JC: Right. Yeah, I mean, narrative structure is how your brain works; it's not like someone invented story. It's like, if you want to describe something, the best way to describe it is to make it a story. It's not our purpose to break, and say that story is not the only way, but it just happened because we are a small independent group, and we have very, very limited resources.
And also me, myself, I am not a native speaker. If I really want to write good dialogue, I would be shooting myself in the foot. So I talk a lot about why I am making games like this. It's because I grew up in China, you know? I didn't grow up in Japan, right, so I don't really understand what Japan is like. I don't really understand what America is like. And the only people I know, I still don't know what they like!

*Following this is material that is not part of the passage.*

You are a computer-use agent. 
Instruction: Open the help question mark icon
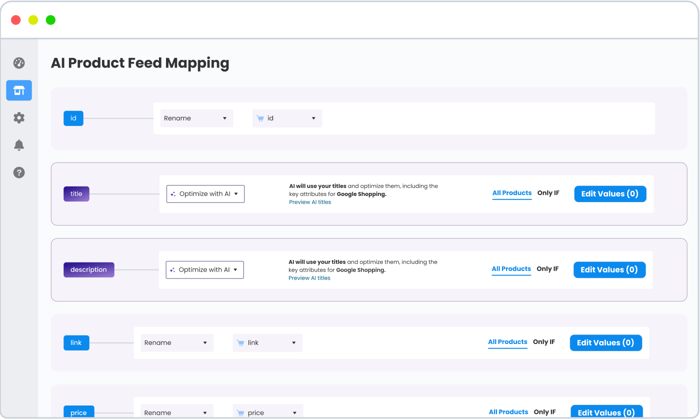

So at this time, I don't have American culture, and I can't make anything relevant to football, or to cowboys, or to Star Wars even. So what can I do? I have very, very limited constraints. It's actually making it easier for me, because, well, I'm from the eastern hemisphere, I know what people like there in general, I know what Westerners like here in general, so I'm going to pick the most global feeling. The things that cross culture, and gender, and age, that everybody can relate to, and work them into games.
So that's why the Cloud game has to be about childhood daydreams in the sky; I think everybody can relate to that. The flOw game is more like the curiosity toward these microorganisms in the ocean; it's something I think everybody can relate to, but if you put guns on the flOw creatures, I don't think everybody can relate to that. So I picked Flower out for the same reason; I think everybody can relate to flowers and to nature. So, you know, that's kind of how I pick subjects.
Did you find that now that flOw is done, it's easier to work on PS3?
JC: Oh yeah, it's definitely easier, because the team has all learned a lot from flOw. So when we were working on flOw we didn't really use any SPUs, which is the biggest asset of PS3. Or, even if we used them, it was done by other programmers, not the programmers on our team.
But now, the team has caught up, and they've all started doing SPU programming. So that is really making a difference. We actually used the power of the PS3 this time. I think a lot of the other professional PS3 developers are probably going to laugh at us, because we didn't use it to 100%.
Well, I don't know if anyone is doing that.
JC: Well, we will see. I think the next game, we will do even better.
So you're going to stick with Sony for a while?
JC: Well at least the next game has to be for Sony, because of the three game deal. We'll see. I mean, right now, the world is changing so much; tomorrow is the Microsoft keynote, and I'm curious as to what they're going to say. I think it's related to the downloadable platform. [Ed. note: it covered the XNA Creators' Club.]
But so far we have had a great relationship with Sony. They totally understand what we are doing, and they appreciate what we are doing. I think Sony is much more interested in making games stylish and artistic; more appealing to adults. On that aspect, I think they are the same as we are. Because we are making games for people who are, I would say, like grown up gamers, who expect to see more out of a game than traditional actions.
So, we'll see. Once we are there, we might be working on PC games again, because most of our fans are from the PC game; they played flOw on a web browser, and they want to play more games on the PC. But for the future, we really didn't think that much, because we are focusing on the current game, and the next game is more ambitious. The idea is already started, but we will probably start deciding where to go next as we start making this sort of game.